Written by Christopher Dawson, Contributor

We don't have anywhere near the time we need for professional development, particularly in the area of technology. However, I was almost convinced that the majority of my users were coming into the 21st century.

Our only client-side anti-malware is Clamwin and Windows Defender (on our Windows machines, of course). We have comprehensive AV on the email servers and this has served us remarkably well. With reasonable content filtering in place, we don't even tend to get many spyware infestations since folks can't get to the more egregious sites. As a result, I was surprised when I got a call from a user complaining of a virus on her computer.

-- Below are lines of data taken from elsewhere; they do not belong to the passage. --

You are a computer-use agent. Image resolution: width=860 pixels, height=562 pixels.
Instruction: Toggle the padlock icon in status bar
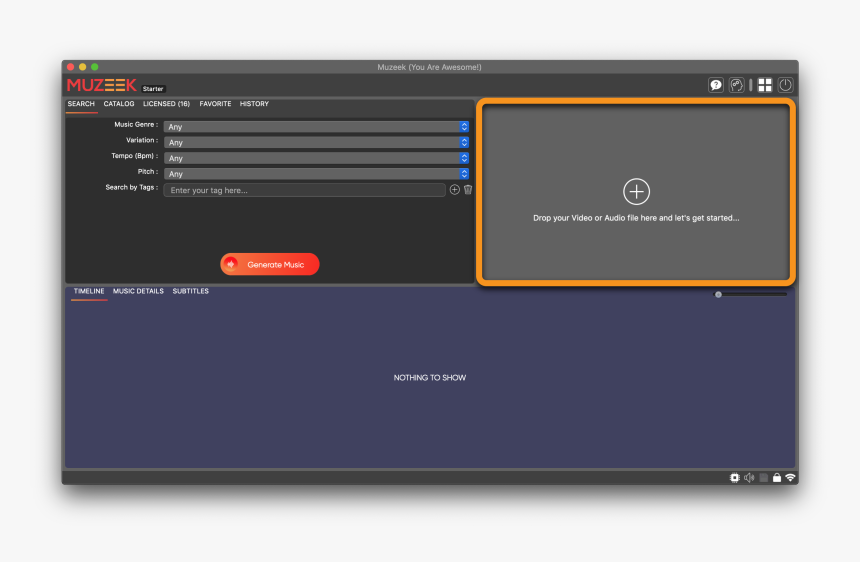coord(776,478)

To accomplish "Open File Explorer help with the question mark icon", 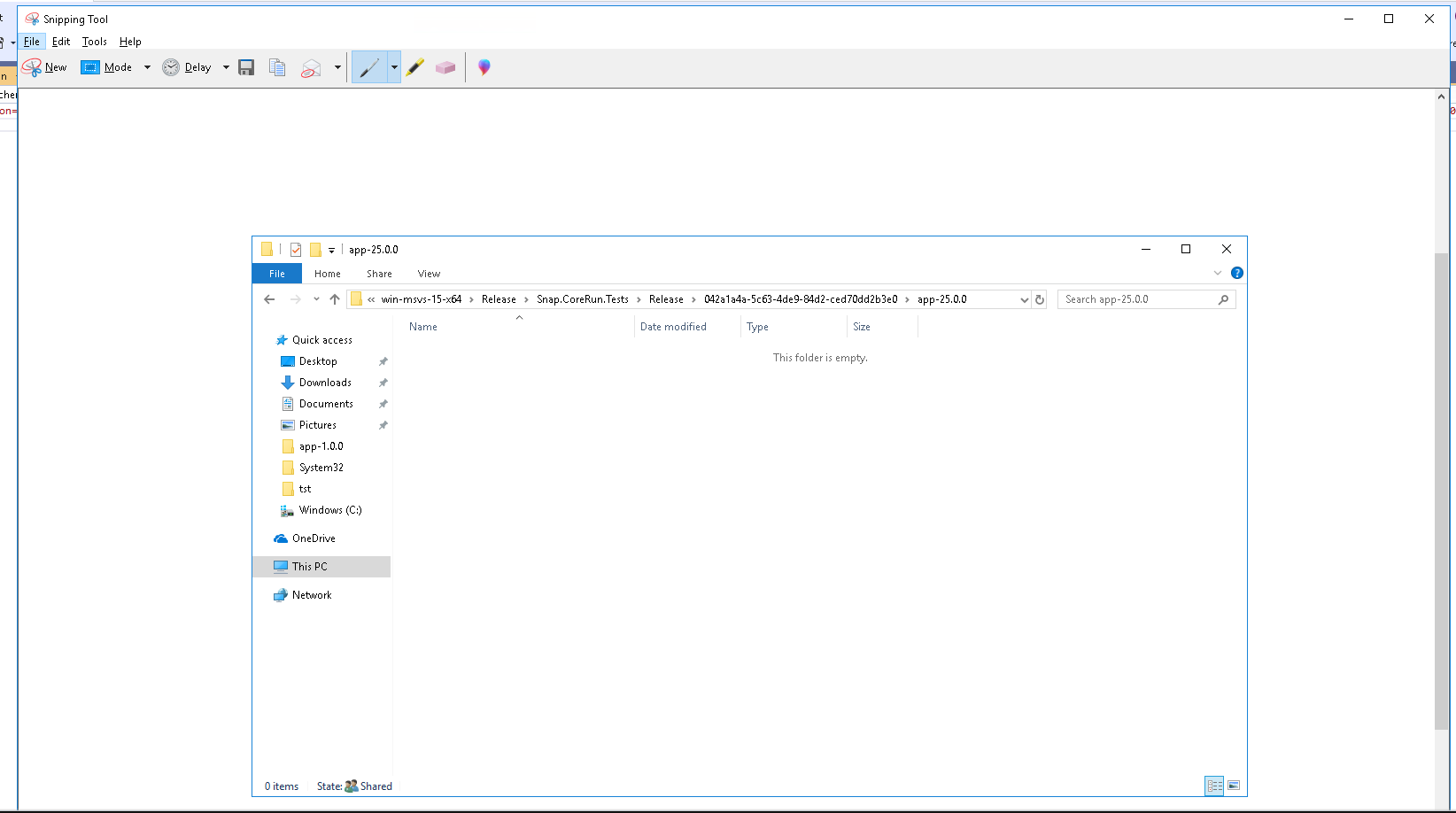I will (x=1237, y=273).
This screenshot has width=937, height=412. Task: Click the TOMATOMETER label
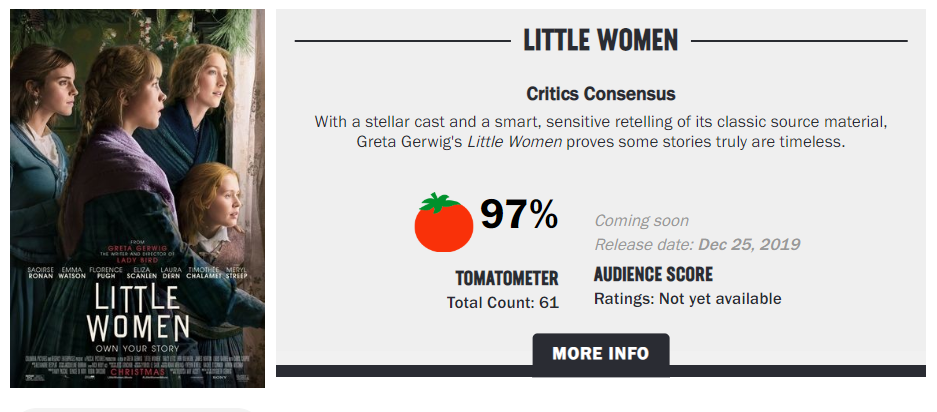[506, 278]
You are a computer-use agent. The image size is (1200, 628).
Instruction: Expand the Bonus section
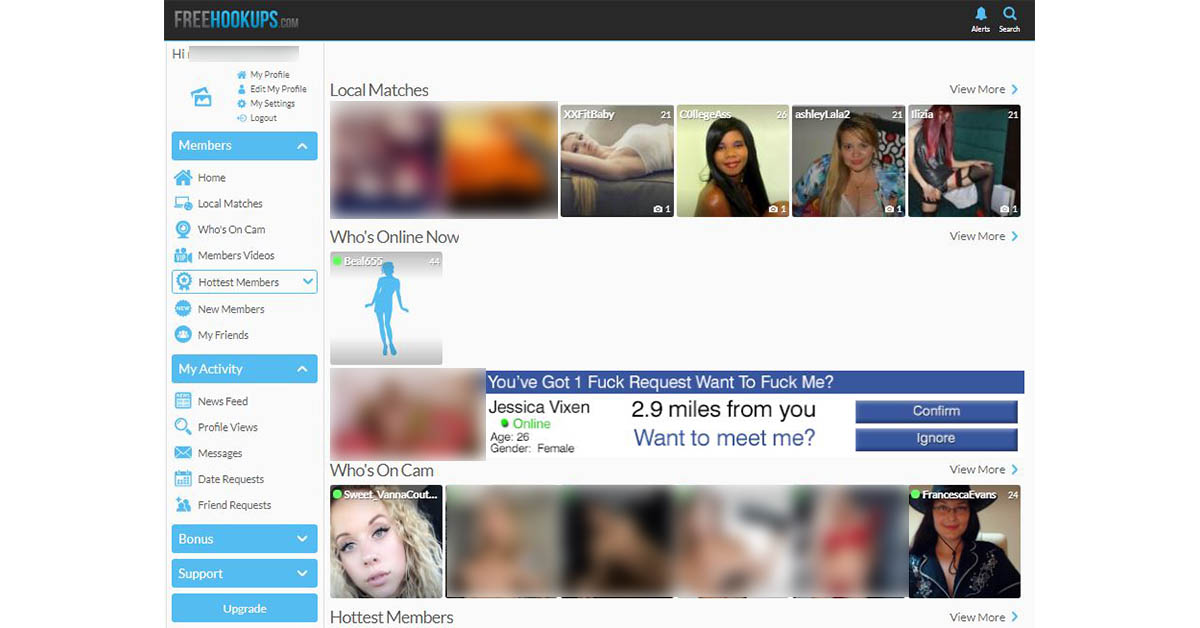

Since it was one of our budget staff and she was working on payroll, I popped over to take a look. And guess what? She had a trojan! A quick scan with Clamwin and a complete sweep with Windows Defender (and Ad-Aware, just for good measure), and the trojan and the spyware it had installed were history. However, there was a lesson here.

This user had opened an email from an unknown sender and opened an attachment because it looked important. She's in budgeting, it appeared to be from a financial institution, so double-click she went. That fast, she was done for. Our ISP has already added the new malware to their filters, but this certainly won't be the last to slip through the cracks. Two other users reported receiving similar emails that they chose not to open.

Remind your users not to open attachment from people they don't know, OK? Good ol' Internet common sense, circa 1998.